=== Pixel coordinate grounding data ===

Segment Open

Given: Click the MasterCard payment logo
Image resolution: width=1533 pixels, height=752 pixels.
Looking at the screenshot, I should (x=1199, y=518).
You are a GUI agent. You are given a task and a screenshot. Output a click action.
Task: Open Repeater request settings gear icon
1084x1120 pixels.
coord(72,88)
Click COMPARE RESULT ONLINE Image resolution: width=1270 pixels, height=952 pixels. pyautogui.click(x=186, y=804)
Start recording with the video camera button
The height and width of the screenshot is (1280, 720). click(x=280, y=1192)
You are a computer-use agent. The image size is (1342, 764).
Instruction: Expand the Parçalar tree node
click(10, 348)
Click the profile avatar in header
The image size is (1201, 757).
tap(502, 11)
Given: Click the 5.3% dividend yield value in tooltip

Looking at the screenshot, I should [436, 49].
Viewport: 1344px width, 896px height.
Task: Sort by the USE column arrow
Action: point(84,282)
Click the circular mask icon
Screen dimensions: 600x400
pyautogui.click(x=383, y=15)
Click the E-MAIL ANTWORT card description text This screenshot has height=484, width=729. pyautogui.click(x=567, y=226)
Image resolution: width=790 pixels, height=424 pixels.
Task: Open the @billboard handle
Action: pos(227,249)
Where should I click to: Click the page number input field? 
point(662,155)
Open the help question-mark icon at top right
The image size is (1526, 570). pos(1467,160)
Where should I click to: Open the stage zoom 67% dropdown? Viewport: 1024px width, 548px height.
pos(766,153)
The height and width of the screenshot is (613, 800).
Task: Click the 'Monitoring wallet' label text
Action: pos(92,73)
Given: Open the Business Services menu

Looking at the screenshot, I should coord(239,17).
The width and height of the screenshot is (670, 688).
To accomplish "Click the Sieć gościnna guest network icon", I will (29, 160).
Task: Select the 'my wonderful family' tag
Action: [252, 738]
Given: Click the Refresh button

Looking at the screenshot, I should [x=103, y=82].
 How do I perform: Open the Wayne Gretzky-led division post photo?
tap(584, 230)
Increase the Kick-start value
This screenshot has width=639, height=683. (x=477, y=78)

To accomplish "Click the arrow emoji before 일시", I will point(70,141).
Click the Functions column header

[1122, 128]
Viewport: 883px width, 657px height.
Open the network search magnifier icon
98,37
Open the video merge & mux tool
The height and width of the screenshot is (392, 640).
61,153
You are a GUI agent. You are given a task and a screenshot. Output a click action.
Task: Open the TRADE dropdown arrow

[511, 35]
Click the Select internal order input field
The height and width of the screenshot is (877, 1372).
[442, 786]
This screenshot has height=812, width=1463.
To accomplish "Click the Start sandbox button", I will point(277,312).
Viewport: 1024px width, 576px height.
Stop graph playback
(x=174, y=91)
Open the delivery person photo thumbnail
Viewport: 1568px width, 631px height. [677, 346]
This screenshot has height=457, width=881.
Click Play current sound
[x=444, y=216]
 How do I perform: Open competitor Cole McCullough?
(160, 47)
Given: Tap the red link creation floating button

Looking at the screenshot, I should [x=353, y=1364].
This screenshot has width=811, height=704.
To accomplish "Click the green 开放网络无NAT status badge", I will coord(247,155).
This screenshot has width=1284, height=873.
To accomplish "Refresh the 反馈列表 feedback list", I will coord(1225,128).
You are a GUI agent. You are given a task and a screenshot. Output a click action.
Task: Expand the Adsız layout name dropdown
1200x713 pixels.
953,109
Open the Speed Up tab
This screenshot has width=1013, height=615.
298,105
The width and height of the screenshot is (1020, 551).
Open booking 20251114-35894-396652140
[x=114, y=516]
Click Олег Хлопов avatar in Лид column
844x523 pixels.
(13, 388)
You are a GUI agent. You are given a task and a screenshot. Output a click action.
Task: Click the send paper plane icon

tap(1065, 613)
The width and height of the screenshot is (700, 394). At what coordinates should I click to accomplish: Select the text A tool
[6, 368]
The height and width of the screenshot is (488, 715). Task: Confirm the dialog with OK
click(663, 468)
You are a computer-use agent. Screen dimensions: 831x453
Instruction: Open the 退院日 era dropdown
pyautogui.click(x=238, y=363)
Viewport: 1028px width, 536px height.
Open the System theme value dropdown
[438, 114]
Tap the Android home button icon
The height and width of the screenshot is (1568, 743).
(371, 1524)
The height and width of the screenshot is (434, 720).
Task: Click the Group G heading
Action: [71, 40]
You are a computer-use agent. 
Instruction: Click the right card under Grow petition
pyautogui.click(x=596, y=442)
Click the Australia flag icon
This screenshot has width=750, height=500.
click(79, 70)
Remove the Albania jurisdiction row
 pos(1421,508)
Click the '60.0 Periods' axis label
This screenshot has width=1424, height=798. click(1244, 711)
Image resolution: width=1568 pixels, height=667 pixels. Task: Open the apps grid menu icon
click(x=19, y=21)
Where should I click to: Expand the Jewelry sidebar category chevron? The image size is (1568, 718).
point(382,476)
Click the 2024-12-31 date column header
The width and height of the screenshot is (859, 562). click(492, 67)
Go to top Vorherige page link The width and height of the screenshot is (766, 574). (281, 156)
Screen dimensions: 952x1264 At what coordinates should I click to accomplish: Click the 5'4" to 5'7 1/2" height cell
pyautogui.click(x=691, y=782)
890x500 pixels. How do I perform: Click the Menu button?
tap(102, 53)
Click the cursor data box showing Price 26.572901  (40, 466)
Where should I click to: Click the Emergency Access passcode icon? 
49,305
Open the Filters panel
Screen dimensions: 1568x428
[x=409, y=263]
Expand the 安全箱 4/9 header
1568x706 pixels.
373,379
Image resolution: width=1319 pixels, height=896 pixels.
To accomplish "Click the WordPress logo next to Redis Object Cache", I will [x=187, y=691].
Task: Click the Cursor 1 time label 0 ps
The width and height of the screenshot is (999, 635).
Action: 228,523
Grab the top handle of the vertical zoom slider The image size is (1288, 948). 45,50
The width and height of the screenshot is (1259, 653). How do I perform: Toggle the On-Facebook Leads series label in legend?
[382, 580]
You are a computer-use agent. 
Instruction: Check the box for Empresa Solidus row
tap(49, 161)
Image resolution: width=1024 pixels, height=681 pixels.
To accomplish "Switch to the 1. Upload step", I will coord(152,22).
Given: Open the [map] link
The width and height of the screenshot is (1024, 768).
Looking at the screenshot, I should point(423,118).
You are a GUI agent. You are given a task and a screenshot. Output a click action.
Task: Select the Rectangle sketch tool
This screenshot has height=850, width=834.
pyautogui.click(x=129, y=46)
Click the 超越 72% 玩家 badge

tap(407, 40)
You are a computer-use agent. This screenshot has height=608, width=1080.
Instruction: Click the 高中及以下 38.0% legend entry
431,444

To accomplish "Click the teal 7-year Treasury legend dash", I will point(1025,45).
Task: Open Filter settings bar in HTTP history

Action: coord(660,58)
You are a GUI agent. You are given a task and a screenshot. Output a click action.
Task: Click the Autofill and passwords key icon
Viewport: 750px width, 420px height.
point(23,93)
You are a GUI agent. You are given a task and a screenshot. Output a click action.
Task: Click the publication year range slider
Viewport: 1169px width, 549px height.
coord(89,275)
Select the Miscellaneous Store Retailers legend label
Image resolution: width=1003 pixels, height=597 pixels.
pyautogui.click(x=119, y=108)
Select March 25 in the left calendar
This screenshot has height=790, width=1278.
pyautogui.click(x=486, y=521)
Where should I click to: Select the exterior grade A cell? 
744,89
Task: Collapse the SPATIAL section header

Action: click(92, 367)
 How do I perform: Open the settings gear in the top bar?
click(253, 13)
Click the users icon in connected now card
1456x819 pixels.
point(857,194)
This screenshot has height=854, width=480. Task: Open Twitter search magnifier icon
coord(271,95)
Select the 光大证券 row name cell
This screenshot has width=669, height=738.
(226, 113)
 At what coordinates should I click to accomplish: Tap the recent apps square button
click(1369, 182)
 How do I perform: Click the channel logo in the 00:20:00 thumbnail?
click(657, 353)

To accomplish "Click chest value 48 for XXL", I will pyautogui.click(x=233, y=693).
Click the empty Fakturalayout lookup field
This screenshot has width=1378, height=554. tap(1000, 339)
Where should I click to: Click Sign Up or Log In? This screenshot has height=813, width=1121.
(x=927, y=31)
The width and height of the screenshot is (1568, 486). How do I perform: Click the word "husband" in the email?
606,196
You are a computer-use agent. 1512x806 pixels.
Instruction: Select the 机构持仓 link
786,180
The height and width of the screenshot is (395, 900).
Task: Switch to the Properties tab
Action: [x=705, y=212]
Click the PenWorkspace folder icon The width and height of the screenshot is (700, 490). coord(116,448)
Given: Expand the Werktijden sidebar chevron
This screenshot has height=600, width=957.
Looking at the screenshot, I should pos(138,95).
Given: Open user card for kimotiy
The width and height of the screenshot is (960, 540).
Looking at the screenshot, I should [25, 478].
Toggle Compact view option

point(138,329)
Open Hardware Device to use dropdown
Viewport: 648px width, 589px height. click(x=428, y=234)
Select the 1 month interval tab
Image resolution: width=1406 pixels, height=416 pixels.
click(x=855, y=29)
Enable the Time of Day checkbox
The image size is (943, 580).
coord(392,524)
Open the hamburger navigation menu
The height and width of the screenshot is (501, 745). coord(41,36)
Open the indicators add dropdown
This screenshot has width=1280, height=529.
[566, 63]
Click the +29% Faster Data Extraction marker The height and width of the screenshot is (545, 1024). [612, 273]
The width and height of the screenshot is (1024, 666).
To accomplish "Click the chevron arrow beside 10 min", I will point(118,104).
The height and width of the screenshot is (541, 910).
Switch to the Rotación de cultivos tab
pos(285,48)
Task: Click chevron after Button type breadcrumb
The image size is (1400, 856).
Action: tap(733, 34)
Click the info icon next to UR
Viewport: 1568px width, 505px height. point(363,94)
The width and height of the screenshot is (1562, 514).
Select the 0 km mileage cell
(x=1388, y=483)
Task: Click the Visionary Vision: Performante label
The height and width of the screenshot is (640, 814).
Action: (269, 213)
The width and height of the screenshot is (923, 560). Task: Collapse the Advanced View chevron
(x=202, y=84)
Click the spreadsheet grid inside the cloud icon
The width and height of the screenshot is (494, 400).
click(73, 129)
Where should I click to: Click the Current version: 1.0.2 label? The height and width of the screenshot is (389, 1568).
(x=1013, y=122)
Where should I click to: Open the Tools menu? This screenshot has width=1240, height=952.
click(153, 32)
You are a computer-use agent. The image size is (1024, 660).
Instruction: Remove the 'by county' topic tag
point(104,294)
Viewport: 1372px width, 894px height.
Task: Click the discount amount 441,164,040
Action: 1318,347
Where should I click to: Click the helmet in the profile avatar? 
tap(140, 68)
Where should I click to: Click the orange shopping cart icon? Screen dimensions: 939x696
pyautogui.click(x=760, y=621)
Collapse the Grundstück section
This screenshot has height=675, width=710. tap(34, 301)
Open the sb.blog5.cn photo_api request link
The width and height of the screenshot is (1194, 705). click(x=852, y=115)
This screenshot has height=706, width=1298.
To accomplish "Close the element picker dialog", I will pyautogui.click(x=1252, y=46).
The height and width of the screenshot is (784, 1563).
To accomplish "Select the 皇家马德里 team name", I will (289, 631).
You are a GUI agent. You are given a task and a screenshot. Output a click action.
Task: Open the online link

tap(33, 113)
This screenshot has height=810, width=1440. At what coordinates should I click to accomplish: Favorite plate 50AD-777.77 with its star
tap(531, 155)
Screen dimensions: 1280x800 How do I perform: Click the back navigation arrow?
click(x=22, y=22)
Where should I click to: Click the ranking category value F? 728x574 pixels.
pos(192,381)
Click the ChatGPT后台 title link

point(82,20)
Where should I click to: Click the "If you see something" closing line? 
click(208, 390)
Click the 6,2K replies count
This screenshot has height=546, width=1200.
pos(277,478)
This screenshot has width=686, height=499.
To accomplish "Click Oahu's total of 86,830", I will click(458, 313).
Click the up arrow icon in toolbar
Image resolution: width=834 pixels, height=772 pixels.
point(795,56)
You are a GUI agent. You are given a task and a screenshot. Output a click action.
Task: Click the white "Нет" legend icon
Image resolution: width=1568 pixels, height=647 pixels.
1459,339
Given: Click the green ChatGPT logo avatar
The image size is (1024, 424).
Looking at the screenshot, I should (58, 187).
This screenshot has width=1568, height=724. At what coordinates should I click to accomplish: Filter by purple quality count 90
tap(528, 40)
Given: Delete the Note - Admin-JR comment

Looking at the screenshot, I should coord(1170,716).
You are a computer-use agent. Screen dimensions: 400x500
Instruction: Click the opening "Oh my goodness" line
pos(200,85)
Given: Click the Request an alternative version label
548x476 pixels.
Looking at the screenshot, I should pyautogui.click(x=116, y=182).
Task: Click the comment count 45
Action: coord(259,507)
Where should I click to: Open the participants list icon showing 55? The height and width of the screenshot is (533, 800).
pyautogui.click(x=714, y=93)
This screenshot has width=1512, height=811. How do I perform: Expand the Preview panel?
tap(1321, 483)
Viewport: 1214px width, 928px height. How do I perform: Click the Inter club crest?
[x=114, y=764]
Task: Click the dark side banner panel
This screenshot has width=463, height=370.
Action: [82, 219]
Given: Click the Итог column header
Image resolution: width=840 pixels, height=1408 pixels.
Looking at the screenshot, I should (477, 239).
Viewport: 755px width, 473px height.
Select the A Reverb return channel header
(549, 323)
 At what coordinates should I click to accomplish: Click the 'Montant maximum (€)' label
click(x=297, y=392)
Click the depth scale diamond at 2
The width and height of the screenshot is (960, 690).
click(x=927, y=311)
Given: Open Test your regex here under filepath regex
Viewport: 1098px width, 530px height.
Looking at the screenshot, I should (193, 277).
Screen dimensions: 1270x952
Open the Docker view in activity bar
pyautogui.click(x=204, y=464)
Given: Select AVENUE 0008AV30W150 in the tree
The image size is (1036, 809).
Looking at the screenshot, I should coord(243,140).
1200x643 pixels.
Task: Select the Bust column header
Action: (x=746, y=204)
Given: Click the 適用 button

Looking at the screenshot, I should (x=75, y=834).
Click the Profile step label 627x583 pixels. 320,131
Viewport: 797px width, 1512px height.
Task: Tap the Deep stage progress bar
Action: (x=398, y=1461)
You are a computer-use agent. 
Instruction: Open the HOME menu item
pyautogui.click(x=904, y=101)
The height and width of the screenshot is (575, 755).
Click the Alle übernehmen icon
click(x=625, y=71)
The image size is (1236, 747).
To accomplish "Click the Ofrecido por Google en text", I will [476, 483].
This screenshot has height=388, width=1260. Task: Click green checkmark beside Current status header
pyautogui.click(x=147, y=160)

Segment Closed

=== What you will do ===
Reproduce only the lines above spanning from the line containing "Where should I click to: Open the participants" through the line containing "Given: Click the Итог column header", word for word.

=== Your response ===
Where should I click to: Open the participants list icon showing 55? The height and width of the screenshot is (533, 800).
pyautogui.click(x=714, y=93)
This screenshot has width=1512, height=811. How do I perform: Expand the Preview panel?
tap(1321, 483)
Viewport: 1214px width, 928px height. How do I perform: Click the Inter club crest?
[x=114, y=764]
Task: Click the dark side banner panel
This screenshot has width=463, height=370.
Action: [82, 219]
Given: Click the Итог column header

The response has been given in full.